Et puis nous ne l'avons appris qu'il y a quelques mois, lorsque Shuichi est venu présenter ce garçon à ses parents. Et à ce moment-là, tu sortais avec Jitsurei Takashi... On n'en voyait donc vraiment pas l'intérêt... ajouta Ichiro. Soit une amie pour Shuichi et soutiens-le dans son choix, quel qu'il soit. Il veut sauver son couple mais s'il n'y arrive pas, tu dois être là pour le consoler, comme tu l'as toujours été depuis que vous êtes petits. C'est pour ça que nous sommes venus, pour que tu aides Shuichi à retrouver le sourire, quoi qu'il se passe avec Eiri-san.
Je n'avais aucune chance depuis le début... Mais je peux encore jouer ma carte. Ce Eiri a déjà eu droit à son tour et il a perdu. Il se retrouve maintenant sur la sellette et il lui suffit d'une petite erreur pour tout perdre. Je veux Shuichi !
XXX XXX XXX
Shuichi fit entrer Eiri dans sa chambre qu'il avait débarassée des cadeaux et du matériel d'emballage avant de descendre. Préférant rester à l'écart de son amant, le pianiste alla s'asseoir sur son lit. Yuki remarqua immédiatement l'attitude distante de son compagnon mais n'insista pas ; il alla s'installer à la chaise du bureau. Pendant quelques instants, ils restèrent dans un long silence pesant, puis c'est finalement le blond qui le rompit (ce qui n'était pas vraiment dans ses habitudes en temps normal).
Shuichi, je suis désolé pour l'autre jour. Excuse-moi. C'est pas du tout ce que je pensais...
Pourtant c'est ce que tu as dit sous l'impulsion de la colère. Et vu ton comportement de ces derniers temps, ça me semble plutôt en accord avec ce que tu penses vraiment, répondit simplement Shuichi, avec un air aussi détaché et impassible que possible, ce qui blessait Eiri plus qu'il ne voulait bien le montrer.
Shu, je... J'ai jamais regretté que tu sois entré dans ma vie, quoi que j'ai pu dire.
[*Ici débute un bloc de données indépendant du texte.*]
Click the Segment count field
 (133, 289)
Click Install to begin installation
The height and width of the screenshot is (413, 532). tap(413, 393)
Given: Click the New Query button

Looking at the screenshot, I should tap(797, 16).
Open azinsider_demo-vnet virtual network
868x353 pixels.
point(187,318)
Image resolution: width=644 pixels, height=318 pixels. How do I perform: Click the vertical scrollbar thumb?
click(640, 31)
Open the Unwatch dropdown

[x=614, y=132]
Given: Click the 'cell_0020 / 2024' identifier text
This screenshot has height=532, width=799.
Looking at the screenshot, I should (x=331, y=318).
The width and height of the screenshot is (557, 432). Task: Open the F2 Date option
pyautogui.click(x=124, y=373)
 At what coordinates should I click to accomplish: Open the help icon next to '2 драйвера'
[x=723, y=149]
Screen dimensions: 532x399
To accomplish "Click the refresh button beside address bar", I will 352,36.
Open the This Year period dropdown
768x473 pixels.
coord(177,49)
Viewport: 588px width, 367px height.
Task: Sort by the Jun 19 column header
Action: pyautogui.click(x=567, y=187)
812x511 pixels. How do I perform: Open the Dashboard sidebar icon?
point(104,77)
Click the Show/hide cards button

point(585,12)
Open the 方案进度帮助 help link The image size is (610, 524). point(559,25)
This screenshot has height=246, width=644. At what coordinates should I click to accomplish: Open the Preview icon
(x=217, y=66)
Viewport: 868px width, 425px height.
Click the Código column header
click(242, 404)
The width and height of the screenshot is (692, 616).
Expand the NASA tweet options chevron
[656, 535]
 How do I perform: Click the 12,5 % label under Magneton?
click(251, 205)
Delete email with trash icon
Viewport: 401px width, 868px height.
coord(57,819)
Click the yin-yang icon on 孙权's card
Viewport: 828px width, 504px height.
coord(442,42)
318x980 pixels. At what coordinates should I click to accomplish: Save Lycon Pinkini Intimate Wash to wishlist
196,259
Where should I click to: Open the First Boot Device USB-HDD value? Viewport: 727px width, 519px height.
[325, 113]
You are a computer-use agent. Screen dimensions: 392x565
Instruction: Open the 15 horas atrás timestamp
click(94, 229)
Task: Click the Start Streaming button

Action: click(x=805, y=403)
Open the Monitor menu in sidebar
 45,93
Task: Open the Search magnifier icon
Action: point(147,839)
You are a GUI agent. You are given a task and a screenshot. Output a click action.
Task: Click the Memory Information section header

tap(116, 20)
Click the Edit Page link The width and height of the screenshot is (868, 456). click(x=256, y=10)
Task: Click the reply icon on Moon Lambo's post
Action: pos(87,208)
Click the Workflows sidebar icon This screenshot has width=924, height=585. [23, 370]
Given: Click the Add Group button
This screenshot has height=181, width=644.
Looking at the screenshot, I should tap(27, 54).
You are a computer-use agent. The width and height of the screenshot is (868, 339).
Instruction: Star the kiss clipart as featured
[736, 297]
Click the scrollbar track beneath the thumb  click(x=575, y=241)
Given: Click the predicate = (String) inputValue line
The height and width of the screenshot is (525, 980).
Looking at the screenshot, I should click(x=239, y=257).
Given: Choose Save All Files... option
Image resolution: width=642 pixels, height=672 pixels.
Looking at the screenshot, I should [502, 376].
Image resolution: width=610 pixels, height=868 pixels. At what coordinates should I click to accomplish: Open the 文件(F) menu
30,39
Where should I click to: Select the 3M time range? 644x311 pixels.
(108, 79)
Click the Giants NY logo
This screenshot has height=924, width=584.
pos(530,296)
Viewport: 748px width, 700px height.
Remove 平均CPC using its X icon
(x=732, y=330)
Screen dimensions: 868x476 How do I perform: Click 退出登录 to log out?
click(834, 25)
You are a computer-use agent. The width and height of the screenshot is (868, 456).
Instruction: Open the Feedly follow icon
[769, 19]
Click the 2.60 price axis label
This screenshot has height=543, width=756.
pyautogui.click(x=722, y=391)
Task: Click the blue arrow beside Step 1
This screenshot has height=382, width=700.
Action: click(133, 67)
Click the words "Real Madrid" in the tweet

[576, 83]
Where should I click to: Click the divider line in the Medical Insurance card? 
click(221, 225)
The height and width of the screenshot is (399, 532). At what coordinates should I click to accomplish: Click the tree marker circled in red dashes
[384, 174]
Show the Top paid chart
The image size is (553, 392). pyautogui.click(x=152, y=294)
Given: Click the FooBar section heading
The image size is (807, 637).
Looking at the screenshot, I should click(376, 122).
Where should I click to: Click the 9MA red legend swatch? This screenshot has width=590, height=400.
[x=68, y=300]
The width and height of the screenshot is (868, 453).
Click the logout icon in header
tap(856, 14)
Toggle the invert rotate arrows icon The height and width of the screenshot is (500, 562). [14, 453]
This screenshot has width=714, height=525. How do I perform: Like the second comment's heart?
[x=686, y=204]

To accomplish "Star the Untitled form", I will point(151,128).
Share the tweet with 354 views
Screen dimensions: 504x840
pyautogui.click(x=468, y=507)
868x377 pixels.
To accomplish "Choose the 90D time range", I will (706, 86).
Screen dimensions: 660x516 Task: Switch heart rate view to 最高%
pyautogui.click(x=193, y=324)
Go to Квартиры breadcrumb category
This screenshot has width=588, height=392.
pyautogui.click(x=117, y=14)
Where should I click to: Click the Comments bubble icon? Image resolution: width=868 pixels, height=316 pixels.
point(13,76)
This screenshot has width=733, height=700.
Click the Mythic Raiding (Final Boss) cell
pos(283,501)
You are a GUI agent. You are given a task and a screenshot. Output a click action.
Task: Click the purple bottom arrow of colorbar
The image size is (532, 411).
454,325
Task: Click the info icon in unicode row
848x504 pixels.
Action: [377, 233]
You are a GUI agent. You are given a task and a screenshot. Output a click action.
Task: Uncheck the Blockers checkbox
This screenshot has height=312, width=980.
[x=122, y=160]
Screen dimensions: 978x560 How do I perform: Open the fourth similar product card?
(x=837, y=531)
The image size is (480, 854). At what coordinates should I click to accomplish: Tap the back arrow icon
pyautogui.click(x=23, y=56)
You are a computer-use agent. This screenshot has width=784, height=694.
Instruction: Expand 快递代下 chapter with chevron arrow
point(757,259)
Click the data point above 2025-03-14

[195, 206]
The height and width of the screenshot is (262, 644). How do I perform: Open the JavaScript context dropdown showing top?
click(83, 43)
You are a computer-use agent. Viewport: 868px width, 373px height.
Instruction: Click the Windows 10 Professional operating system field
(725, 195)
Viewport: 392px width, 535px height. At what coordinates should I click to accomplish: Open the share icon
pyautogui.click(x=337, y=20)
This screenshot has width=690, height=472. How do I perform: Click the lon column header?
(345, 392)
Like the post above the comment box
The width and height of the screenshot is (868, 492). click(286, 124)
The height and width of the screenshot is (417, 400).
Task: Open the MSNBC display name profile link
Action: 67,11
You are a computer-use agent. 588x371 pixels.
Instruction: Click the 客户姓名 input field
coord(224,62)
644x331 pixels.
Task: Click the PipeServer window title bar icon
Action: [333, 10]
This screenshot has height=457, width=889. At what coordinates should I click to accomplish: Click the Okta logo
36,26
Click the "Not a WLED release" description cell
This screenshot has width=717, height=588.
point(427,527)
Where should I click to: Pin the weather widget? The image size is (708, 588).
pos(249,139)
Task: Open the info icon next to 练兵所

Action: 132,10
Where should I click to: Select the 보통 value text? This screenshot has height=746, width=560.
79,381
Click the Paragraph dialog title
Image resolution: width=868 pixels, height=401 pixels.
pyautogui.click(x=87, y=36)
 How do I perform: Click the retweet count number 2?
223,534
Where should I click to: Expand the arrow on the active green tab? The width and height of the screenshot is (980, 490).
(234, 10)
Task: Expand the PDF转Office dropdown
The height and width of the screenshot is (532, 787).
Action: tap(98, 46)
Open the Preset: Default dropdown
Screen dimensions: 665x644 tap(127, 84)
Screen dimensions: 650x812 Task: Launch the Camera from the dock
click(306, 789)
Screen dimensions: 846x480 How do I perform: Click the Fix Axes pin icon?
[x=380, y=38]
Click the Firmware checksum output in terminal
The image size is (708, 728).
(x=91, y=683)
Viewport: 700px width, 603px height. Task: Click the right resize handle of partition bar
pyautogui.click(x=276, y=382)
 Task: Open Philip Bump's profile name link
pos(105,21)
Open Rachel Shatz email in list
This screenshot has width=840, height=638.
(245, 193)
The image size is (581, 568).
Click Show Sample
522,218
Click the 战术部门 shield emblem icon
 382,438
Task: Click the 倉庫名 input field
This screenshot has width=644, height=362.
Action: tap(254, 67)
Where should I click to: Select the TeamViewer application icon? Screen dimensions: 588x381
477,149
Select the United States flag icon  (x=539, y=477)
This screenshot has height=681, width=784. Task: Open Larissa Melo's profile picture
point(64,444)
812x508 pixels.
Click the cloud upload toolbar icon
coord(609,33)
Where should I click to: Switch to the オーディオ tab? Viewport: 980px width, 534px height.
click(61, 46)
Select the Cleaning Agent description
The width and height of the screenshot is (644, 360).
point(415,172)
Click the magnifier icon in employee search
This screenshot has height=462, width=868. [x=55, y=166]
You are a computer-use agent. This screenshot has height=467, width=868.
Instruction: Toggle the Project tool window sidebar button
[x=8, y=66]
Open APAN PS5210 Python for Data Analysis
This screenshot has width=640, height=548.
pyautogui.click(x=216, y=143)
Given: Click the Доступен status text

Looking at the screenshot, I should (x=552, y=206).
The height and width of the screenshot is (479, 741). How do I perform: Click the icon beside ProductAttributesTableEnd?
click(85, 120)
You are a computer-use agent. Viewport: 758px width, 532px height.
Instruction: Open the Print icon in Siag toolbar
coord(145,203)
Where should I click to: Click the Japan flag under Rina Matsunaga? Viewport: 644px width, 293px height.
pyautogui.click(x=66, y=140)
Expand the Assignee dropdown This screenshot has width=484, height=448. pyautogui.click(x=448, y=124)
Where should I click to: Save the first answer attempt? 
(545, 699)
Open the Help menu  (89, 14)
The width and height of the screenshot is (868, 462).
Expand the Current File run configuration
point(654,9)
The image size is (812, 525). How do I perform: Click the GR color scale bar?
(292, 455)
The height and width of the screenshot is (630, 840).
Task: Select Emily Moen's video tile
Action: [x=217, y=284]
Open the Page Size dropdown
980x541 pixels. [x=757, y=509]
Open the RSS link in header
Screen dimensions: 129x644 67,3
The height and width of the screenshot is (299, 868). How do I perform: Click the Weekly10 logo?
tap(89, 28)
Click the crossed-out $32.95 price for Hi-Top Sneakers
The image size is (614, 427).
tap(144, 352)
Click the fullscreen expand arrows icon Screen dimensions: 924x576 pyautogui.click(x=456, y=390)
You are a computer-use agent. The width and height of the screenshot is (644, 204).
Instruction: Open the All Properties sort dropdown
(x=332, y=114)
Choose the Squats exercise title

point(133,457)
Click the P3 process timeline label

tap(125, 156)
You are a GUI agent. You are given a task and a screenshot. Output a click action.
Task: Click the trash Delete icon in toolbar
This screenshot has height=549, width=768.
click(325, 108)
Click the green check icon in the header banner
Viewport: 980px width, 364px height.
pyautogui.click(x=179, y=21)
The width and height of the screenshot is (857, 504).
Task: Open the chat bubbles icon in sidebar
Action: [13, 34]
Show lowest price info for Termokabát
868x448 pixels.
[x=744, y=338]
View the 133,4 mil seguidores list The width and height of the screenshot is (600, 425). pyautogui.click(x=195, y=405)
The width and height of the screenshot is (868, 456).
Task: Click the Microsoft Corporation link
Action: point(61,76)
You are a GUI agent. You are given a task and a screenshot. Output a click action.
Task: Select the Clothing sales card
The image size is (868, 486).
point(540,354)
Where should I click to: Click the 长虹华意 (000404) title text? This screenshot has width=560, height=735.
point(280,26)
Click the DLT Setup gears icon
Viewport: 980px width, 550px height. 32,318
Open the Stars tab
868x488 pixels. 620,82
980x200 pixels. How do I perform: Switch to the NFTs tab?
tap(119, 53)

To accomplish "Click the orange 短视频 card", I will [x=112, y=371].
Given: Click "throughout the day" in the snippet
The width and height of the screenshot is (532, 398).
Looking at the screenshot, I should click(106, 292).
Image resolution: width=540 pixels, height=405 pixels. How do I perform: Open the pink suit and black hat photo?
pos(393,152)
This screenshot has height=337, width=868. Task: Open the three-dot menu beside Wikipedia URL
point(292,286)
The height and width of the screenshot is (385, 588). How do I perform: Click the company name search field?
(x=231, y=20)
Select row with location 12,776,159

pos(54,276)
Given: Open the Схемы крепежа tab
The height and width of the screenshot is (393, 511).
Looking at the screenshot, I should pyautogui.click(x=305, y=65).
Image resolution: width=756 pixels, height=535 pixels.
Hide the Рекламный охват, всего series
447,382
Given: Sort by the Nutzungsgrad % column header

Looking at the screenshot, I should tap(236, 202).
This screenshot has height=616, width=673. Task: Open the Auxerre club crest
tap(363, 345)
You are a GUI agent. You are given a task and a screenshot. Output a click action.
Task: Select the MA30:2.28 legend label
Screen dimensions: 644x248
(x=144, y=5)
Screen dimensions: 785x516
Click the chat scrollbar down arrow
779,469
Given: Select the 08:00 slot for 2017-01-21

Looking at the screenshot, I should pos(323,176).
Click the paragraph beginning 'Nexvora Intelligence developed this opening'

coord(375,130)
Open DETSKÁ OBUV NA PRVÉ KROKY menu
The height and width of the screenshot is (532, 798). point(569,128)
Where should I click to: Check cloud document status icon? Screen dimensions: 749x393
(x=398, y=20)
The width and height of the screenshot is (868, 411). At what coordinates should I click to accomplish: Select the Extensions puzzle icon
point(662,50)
Tu es... La personne la plus importante dans mon coeur.
Alors, pourquoi tu m'as dit toutes ces choses blessantes ? Si tu tiens tant que ça à moi, pourquoi tu ne te rends pas compte que tes attitudes vis-à-vis de moi me font du mal ?
Je me suis laissé emporté...
Comme à chaque fois !
Un nouveau silence s'installa, permettant à Shuichi de regagner son calme et de repousser les larmes qui perlaient déjà au coin de ses yeux.
Mon ange... marmonna Eiri, baissant les yeux de peur de montrer une part trop émotive de sa personnalité, qui cherchait à remonter à la surface en ce moment précis. J'ai dit que je ne supportais plus de te voir car... Car j'ai l'impression que tu ne m'aimes plus. Que tu ne rentres à la maison que parce que c'est là que sont tes affaires. Je voudrais que tu rentres à la maison et qu'on passe du temps ensemble... Je comprends que tu veuilles travailler... Que tu en aies besoin... Mais moi j'ai besoin de toi.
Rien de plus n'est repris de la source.